Experts calls for end to mass cutting of rhododendrons
An agricultural expert has called for stricter controls on the harvesting of wild rhododendrons after an online sales boom caused a large number to be cut down in Heilongjiang province.
More than 190 stores on Taobao, the country's biggest online shopping platform, sell rhododendron branches, priced from 10 ($1.45) to 30 yuan each.
They are advertised as flowering for up to four weeks if put in water and have even been claimed to have air-purifying qualities.
According to a newspaper in the Daxinganling prefecture of Heilongjiang, where many of the plants originate, one Taobao shop sold more than 190,000 rhododendron branches in a single month earlier this year.
But the rush to harvest the wild plants has caused scenes of devastation.
Footage that has been circulated on social media shows a road in the area carpeted with discarded cuttings from the plants, with many being pulled up by the roots.
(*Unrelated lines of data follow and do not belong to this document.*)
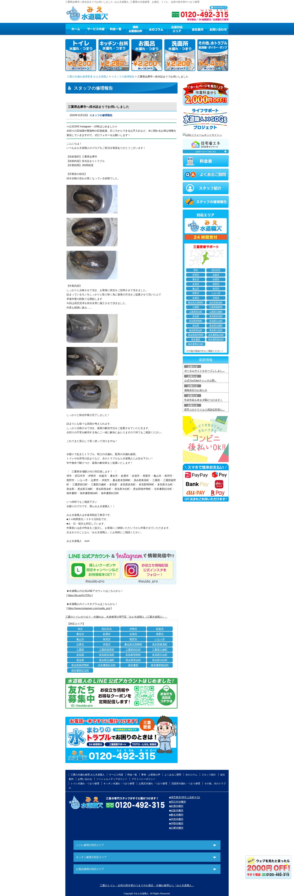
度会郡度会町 (133, 660)
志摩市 (80, 644)
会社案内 (197, 28)
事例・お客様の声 (136, 28)
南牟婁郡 (133, 665)
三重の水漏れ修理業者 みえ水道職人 (88, 76)
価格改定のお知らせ (195, 390)
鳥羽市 (107, 639)
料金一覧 (116, 28)
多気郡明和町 (133, 654)
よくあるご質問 (173, 774)
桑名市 (80, 633)
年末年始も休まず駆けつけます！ (203, 399)
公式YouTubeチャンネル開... (200, 380)
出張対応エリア (177, 28)
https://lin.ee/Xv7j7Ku (79, 595)
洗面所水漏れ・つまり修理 (186, 783)
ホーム (75, 28)
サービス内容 (96, 28)
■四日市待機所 (177, 801)
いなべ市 (160, 639)
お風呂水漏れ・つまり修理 (153, 783)
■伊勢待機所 (176, 823)
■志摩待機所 (176, 827)
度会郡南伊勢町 (80, 665)
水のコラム (157, 28)
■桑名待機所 (176, 814)
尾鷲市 (160, 633)
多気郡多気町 (106, 654)
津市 (80, 628)
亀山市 (80, 639)
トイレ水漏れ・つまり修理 (85, 783)
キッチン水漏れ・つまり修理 (118, 783)
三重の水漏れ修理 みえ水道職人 (88, 774)
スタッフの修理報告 (122, 76)
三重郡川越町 (159, 649)
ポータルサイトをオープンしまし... (204, 370)
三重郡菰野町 (106, 649)
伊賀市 (107, 644)
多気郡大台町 (159, 654)
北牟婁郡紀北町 (107, 665)
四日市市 (107, 628)
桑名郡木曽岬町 (133, 644)
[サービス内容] (90, 28)
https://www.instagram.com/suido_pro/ (89, 608)
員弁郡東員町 (159, 644)
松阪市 (160, 628)
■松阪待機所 (176, 810)
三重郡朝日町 (133, 649)
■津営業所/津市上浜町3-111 (184, 797)
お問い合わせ (218, 28)
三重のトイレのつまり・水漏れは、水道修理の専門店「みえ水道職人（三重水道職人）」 (116, 616)
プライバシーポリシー (143, 779)
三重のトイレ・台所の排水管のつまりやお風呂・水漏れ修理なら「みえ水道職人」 (147, 885)
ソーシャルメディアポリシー (111, 779)
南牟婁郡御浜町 (160, 665)
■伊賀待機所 (176, 819)
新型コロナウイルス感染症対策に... (204, 409)
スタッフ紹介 (209, 774)
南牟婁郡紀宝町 (80, 670)
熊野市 (133, 639)
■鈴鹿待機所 (176, 806)
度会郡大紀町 (159, 660)
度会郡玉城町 (106, 660)
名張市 (133, 633)
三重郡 (80, 649)
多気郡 (80, 654)
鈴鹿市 (107, 633)
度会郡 (80, 660)
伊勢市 (133, 628)
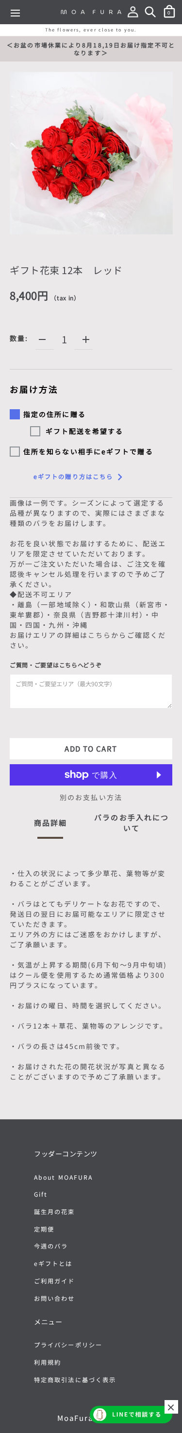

"The booming business in these flowers must have triggered a mass cutting, which has devastated the province's stock," said Zhu Ning, a professor at Northeast Forestry University, in Harbin, capital of Heilongjiang.
"There should be strict controls to stop all this cutting and selling before it's too late."
Zhu said wild rhododendrons grow at a rate of about 10 centimeters per year and cannot recover quickly from being chopped down en masse.